TASK REQUIREMENTS
Retype exactly the lines of the listing below from the one with "Where should I" through the last, both included, and leave every picture out.

THE RECORDS
###
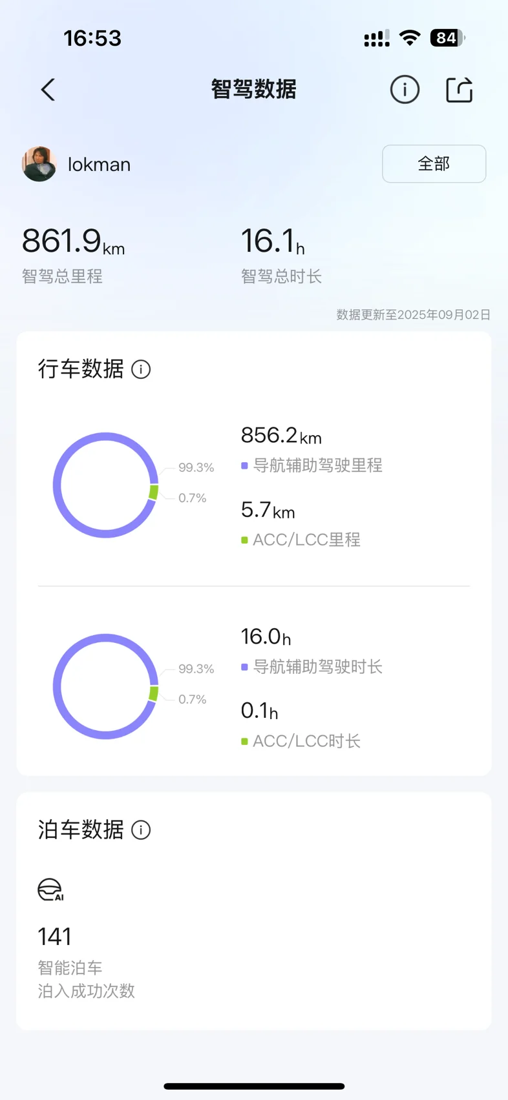Image resolution: width=508 pixels, height=1100 pixels.
Task: Open info icon beside 行车数据
Action: (x=141, y=369)
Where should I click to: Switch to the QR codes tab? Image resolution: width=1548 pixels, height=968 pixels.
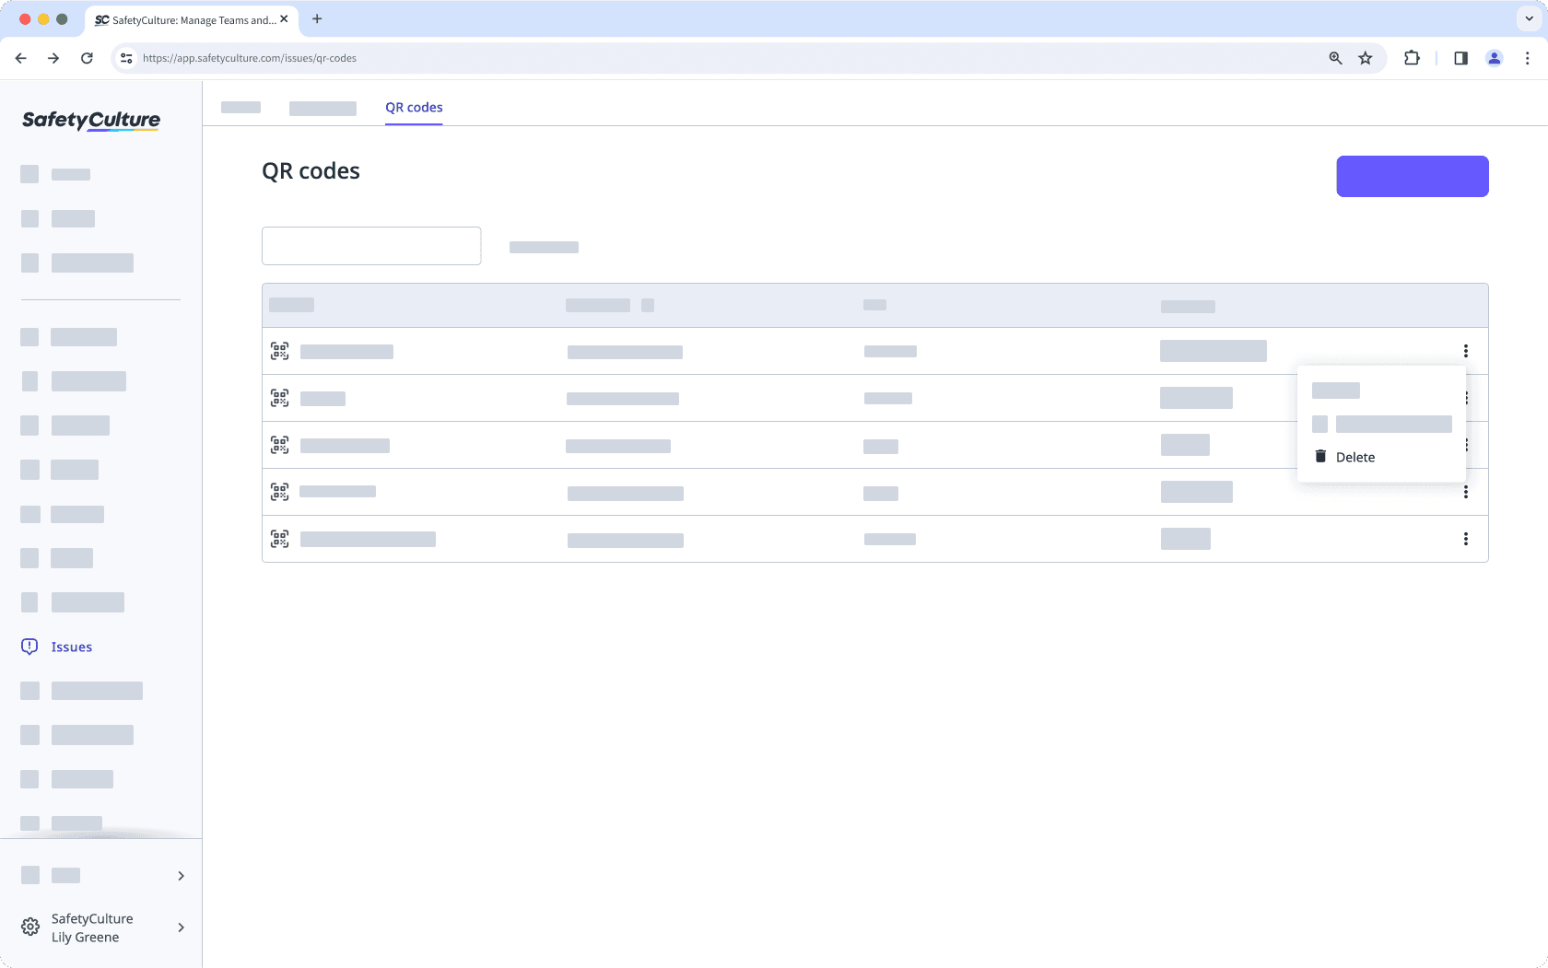(414, 107)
###
YOUR SOLUTION
Where should I click to: Switch to the QR codes tab? Image resolution: width=1548 pixels, height=968 pixels.
(414, 107)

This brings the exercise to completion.